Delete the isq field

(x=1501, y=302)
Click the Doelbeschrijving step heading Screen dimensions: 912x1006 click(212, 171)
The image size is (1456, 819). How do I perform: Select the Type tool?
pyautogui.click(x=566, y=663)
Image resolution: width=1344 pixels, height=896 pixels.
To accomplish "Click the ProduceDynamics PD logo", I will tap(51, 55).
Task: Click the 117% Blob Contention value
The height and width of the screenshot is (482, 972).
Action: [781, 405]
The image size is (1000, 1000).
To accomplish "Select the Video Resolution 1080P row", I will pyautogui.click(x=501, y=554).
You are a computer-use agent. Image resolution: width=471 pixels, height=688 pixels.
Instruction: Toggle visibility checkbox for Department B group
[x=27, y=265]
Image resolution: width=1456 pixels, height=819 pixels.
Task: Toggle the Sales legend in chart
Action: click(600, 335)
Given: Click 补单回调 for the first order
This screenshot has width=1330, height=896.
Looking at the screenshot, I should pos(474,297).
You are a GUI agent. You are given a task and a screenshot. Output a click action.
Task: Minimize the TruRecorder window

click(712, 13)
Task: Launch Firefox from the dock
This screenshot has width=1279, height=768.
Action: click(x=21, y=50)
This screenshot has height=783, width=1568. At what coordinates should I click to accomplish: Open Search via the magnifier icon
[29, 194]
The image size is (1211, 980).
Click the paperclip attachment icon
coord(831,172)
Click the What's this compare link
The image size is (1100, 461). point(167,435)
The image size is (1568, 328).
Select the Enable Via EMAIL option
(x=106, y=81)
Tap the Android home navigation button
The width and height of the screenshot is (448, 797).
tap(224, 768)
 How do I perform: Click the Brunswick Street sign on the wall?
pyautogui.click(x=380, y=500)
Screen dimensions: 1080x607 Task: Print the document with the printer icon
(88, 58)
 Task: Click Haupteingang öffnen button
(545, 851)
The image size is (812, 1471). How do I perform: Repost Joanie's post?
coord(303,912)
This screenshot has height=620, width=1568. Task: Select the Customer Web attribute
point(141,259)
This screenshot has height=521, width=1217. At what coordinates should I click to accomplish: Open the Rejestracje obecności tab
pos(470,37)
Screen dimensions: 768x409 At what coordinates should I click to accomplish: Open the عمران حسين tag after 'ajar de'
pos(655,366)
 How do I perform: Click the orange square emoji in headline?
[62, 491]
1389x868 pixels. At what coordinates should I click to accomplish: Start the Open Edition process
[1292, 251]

━━━━━━

* [AUFGABE] Zitieren Sie sämtliche oben stehenden Einträge Zeile für Zeile und ohne jede Abweichung.

* [LÖSUNG DER AUFGABE]
Delete the isq field

(x=1501, y=302)
Click the Doelbeschrijving step heading Screen dimensions: 912x1006 click(212, 171)
The image size is (1456, 819). How do I perform: Select the Type tool?
pyautogui.click(x=566, y=663)
Image resolution: width=1344 pixels, height=896 pixels.
To accomplish "Click the ProduceDynamics PD logo", I will tap(51, 55).
Task: Click the 117% Blob Contention value
The height and width of the screenshot is (482, 972).
Action: [781, 405]
The image size is (1000, 1000).
To accomplish "Select the Video Resolution 1080P row", I will pyautogui.click(x=501, y=554).
You are a computer-use agent. Image resolution: width=471 pixels, height=688 pixels.
Instruction: Toggle visibility checkbox for Department B group
[x=27, y=265]
Image resolution: width=1456 pixels, height=819 pixels.
Task: Toggle the Sales legend in chart
Action: click(600, 335)
Given: Click 补单回调 for the first order
This screenshot has width=1330, height=896.
Looking at the screenshot, I should pos(474,297).
You are a GUI agent. You are given a task and a screenshot. Output a click action.
Task: Minimize the TruRecorder window

click(712, 13)
Task: Launch Firefox from the dock
This screenshot has width=1279, height=768.
Action: click(x=21, y=50)
This screenshot has height=783, width=1568. At what coordinates should I click to accomplish: Open Search via the magnifier icon
[29, 194]
The image size is (1211, 980).
Click the paperclip attachment icon
coord(831,172)
Click the What's this compare link
The image size is (1100, 461). point(167,435)
The image size is (1568, 328).
Select the Enable Via EMAIL option
(x=106, y=81)
Tap the Android home navigation button
The width and height of the screenshot is (448, 797).
tap(224, 768)
 How do I perform: Click the Brunswick Street sign on the wall?
pyautogui.click(x=380, y=500)
Screen dimensions: 1080x607 Task: Print the document with the printer icon
(88, 58)
 Task: Click Haupteingang öffnen button
(545, 851)
The image size is (812, 1471). How do I perform: Repost Joanie's post?
coord(303,912)
This screenshot has height=620, width=1568. Task: Select the Customer Web attribute
point(141,259)
This screenshot has height=521, width=1217. At what coordinates should I click to accomplish: Open the Rejestracje obecności tab
pos(470,37)
Screen dimensions: 768x409 At what coordinates should I click to accomplish: Open the عمران حسين tag after 'ajar de'
pos(655,366)
 How do I perform: Click the orange square emoji in headline?
[62, 491]
1389x868 pixels. At what coordinates should I click to accomplish: Start the Open Edition process
[1292, 251]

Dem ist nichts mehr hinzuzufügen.